* Work request *
Restate word for word the lines below, from the one containing "The height and width of the screenshot is (886, 1372)." through the final line, with no pictures included.
─── Extracted information ───
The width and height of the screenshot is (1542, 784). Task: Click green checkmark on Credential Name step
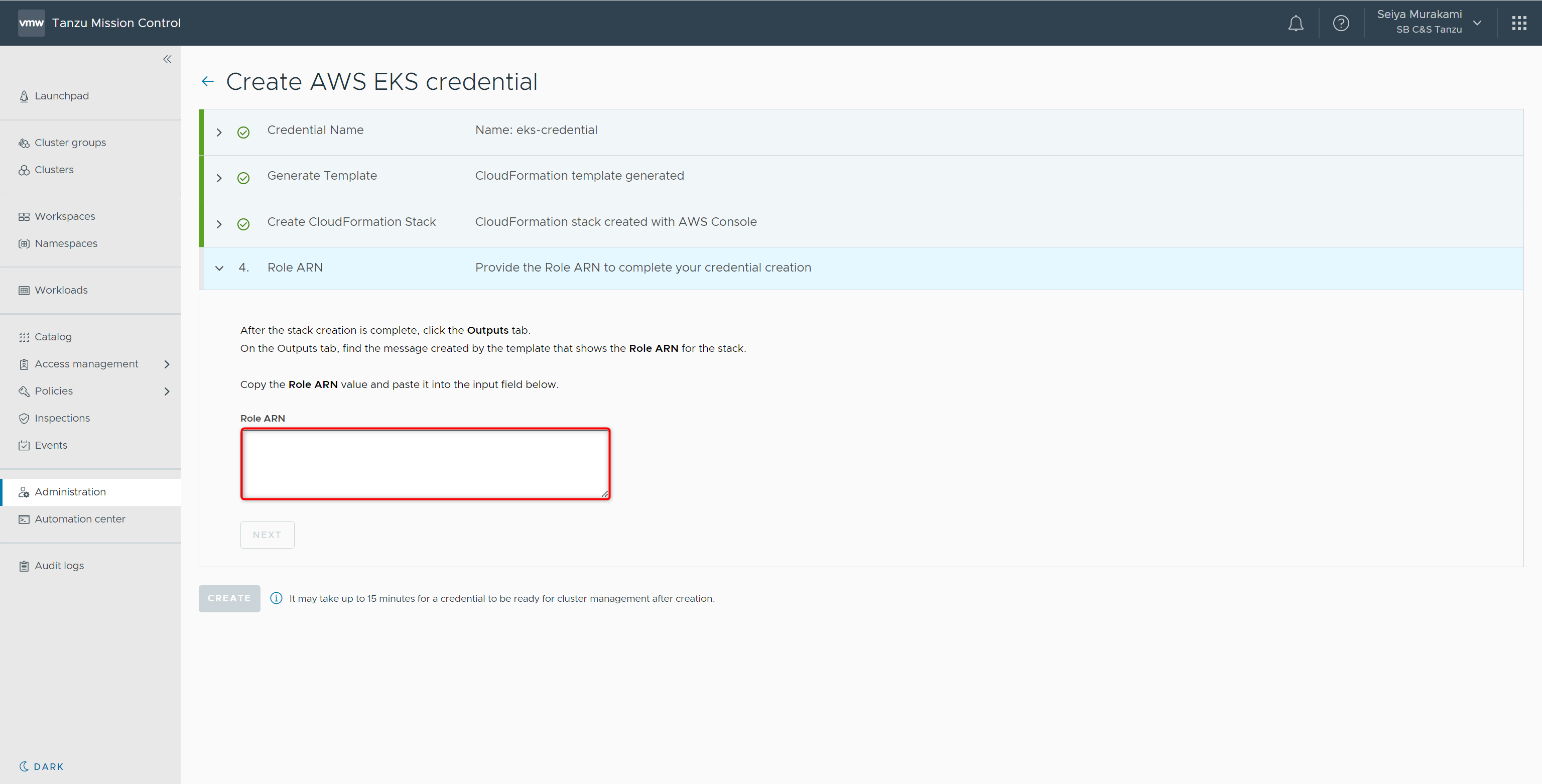coord(243,133)
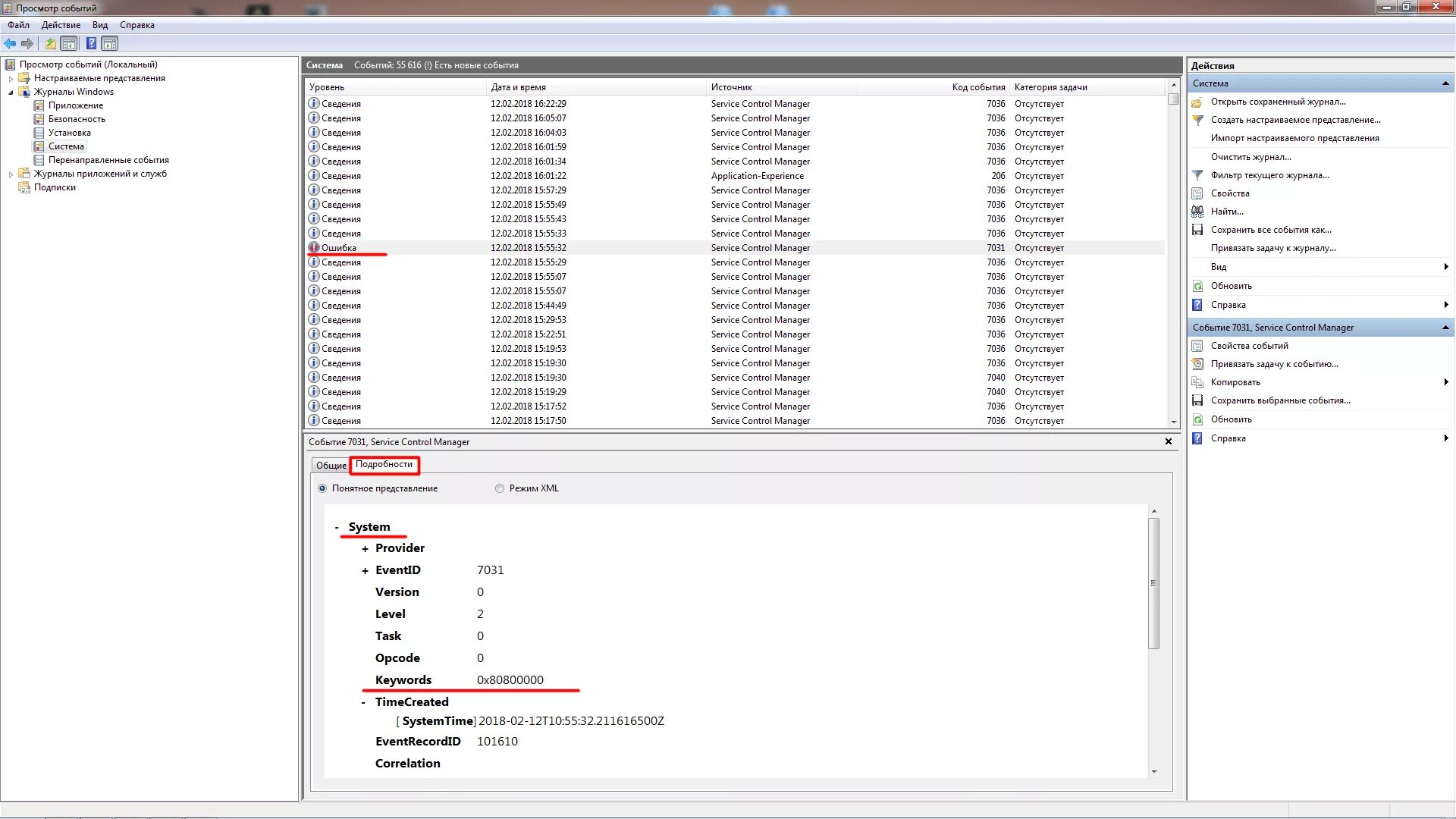Click Свойства событий in actions pane
1456x819 pixels.
[1249, 346]
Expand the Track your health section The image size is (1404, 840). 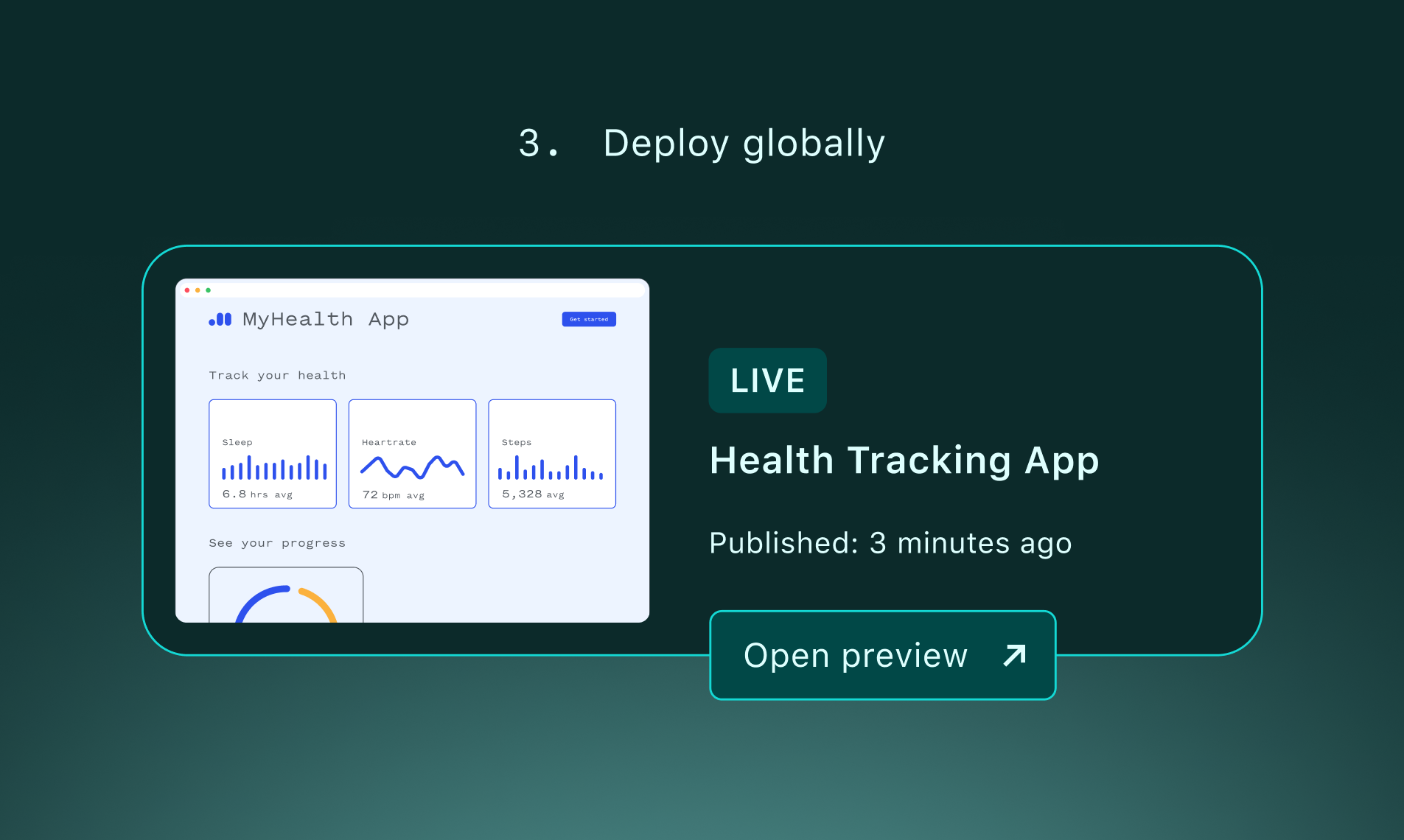tap(277, 375)
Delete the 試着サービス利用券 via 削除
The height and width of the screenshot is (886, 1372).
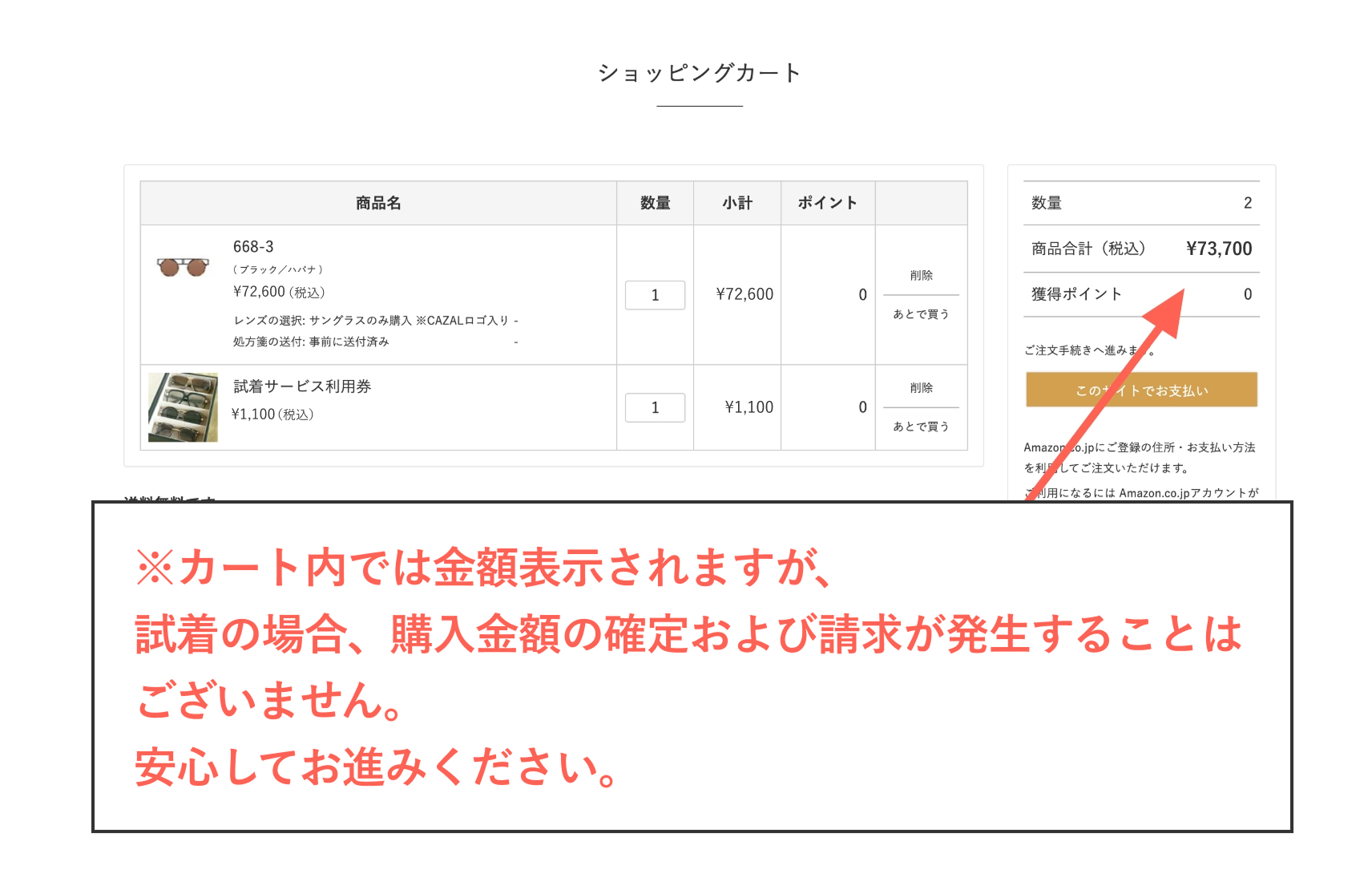tap(920, 387)
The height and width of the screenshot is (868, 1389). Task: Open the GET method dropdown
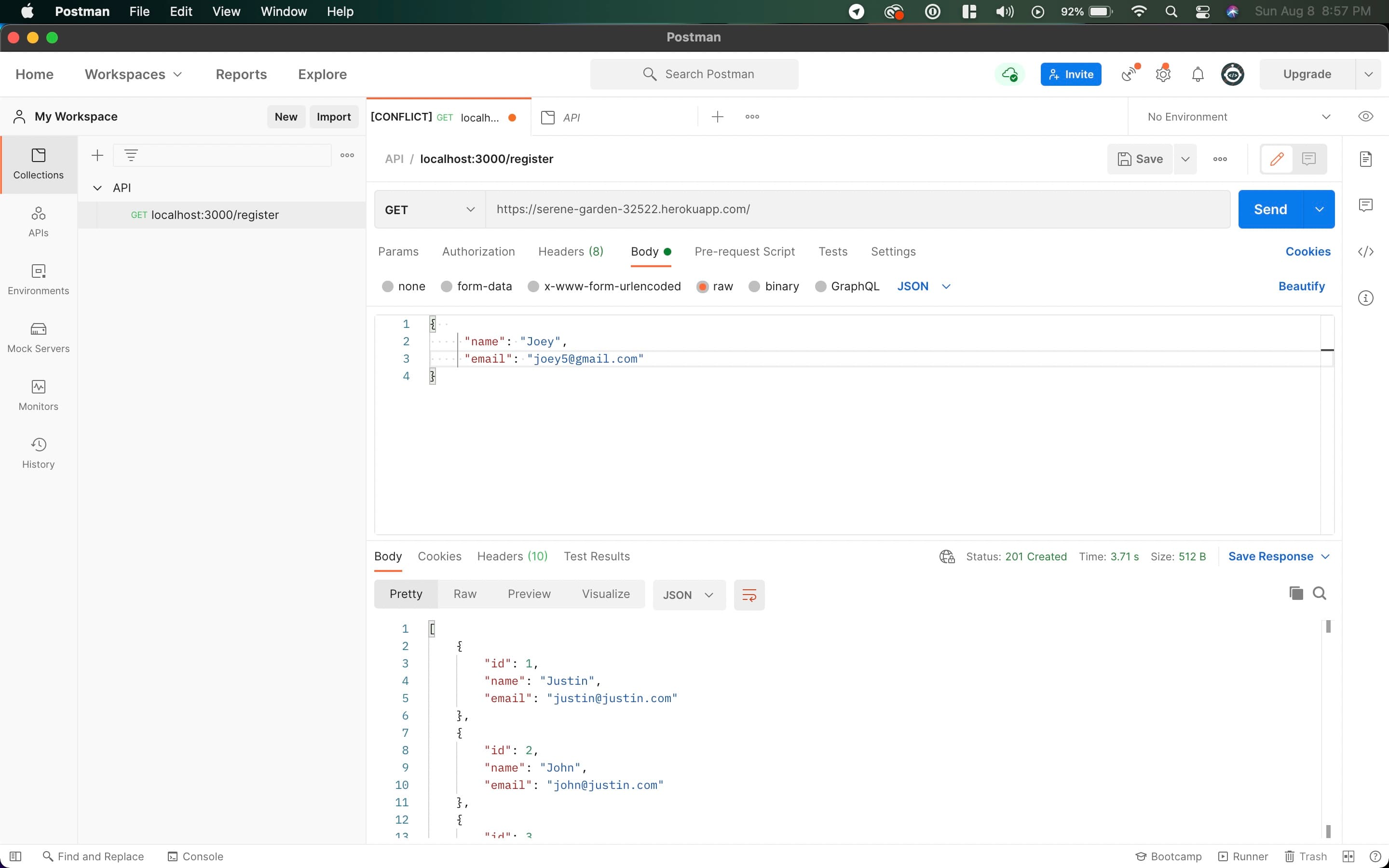coord(430,210)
───
* Written response *
The height and width of the screenshot is (886, 1372).
tap(920, 387)
The height and width of the screenshot is (868, 1389). Task: Open the GET method dropdown
coord(430,210)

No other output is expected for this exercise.